La democrazia come le merendine?

Caro Direttore,nella conferenza stampa di fine anno il Presidente del Consiglio, rispondendo ad una domanda sul suo progetto di modifica della legge sulla par condicio, ha dato come motivazione più argomentata la seguente: se un’azienda, che abbia conquistato il 30% del mercato del proprio prodotto, non mantiene una analoga quota di pubblicità, rischia di perderne alcune quote. Non ho alcun dubbio che per vendere detersivi o merendine, la tecnica prospettata dal Presidente possa essere quella più efficace, quello che a me appare grottesco ed inaccettabile è il fatto che si considerino i partiti politici delle aziende e la democrazia, un prodotto.

Poiché sono sicuro che il pensiero espresso rappresenti il convincimento profondo del Presidente, penso che si imponga a tutto il mondo cattolico, gerarchia per prima, indipendentemente dallo schieramento in cui ciascuno milita o simpatizza, una riflessione attenta, tesa a trovare una convergenza trasversale (così come è avvenuto sulla legge che regola la fecondazione assistita), che impedisca il tentativo di trasformare la partecipazione responsabile delle persone alla vita comune, leggi autentica democrazia, ad un rito elettorale pesantemente condizionato dalla capacità persuasiva dei mezzi di informazione, controllati da pochi gruppi di potere.

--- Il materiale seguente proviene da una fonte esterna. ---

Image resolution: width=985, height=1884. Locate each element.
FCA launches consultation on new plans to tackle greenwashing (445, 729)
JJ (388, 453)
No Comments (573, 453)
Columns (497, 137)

L’attuale legge, che prevede la parità di tempo a disposizione dei partiti, indipendentemente dalla loro consistenza, nelle tribune elettorali e vieta, a ridosso delle elezioni, l’uso di spot pubblicitari, non è certamente perfetta e potrebbe essere migliorata, ma nella direzione opposta a quella prospettata (cioè la liberalizzazione senza vincoli degli spazi sui mezzi di comunicazione), per facilitare la partecipazione delle persone, sottraendole al ruolo passivo cui sono oggi sottoposte non avendo alcuna possibilità di inserirsi nei dibattiti per porre direttamente tante domande a cui il palazzo preferisce sfuggire.

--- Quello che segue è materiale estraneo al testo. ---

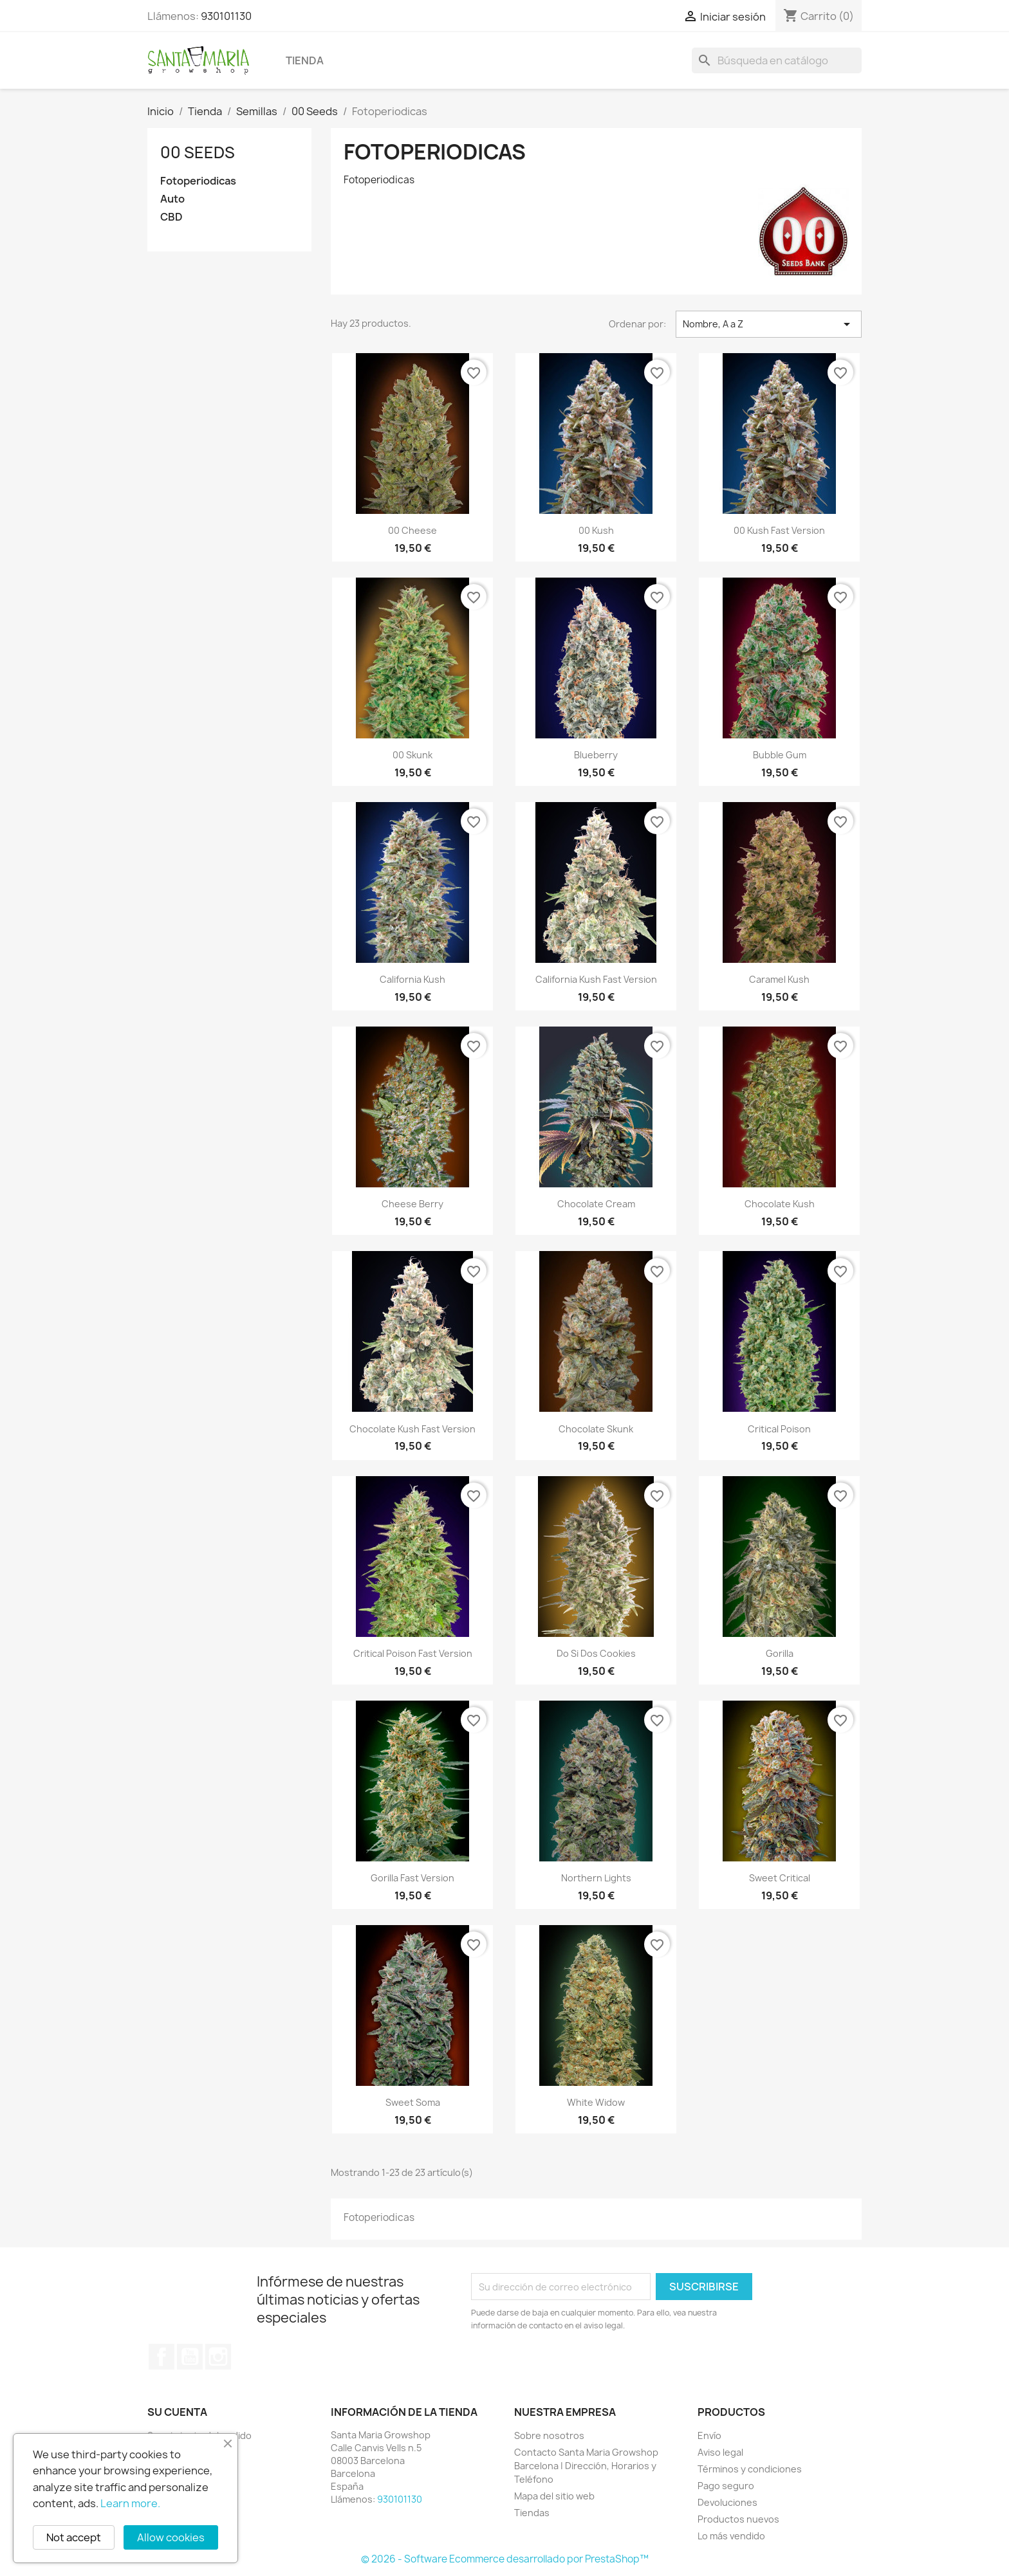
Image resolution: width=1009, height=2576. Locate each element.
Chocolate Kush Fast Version (412, 1429)
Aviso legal (720, 2452)
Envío (709, 2435)
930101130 (226, 16)
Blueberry (596, 755)
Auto (172, 199)
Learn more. (130, 2503)
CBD (171, 217)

La pretesa democraticità di applicare criteri proporzionali al peso politico di ciascun partito è ingannevole e per questo pericolosa, perché i programmi e le idee hanno tutti la stessa dignità e la preferenza accordata dai cittadini all’uno o all’altro non può che avvenire dopo un confronto ad armi pari; il mercato è uno strumento importante nella regolazione dei rapporti sociali ma come tale deve essere assoggettato all’azione politica che deve avere come fine, soprattutto per noi cristiani, la tutela e lo sviluppo integrale della persona secondo gli insegnamenti della Chiesa.Renato MasettiFirenze

Condivido in pieno le sue riflessioni: quell’uscita di Silvio Berlusconi durante la conferenza stampa fiume di fine anno (e anche su questo ci sarebbe da obiettare…) è stata davvero infelice! La legge sulla «par condicio» non è certo perfetta e può essere migliorata. Si può anche accettare il principio che nella competizione elettorale i partiti che in passato hanno raccolto più consensi abbiano maggiore visibilità. Ma delle regole devono esserci, non solo per evitare che la lievitazione delle spese elettorali favorisca nuovi episodi di corruzione e di finanziamento illecito, ma anche per garantire che il cittadino possa compiere una libera scelta di voto. Quando compro un detersivo o una merendina mi lascio condizionare – anche inconsapevolmente – dai messaggi pubblicitari, che non mi fanno scegliere il prodotto migliore, ma quello più reclamizzato. È proprio sicuro Silvio Berlusconi che anche per il voto debba funzionare così?